# What this task involves
Using the data below, show every line where the word "screenshot" occurs.

# Data for analysis
--- --- ---

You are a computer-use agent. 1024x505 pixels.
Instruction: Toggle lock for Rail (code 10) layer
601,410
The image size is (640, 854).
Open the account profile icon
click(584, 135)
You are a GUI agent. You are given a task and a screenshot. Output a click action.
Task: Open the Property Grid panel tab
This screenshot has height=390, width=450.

--- --- ---

# Written solution
You are a GUI agent. You are given a task and a screenshot. Output a click action.
This screenshot has height=390, width=450.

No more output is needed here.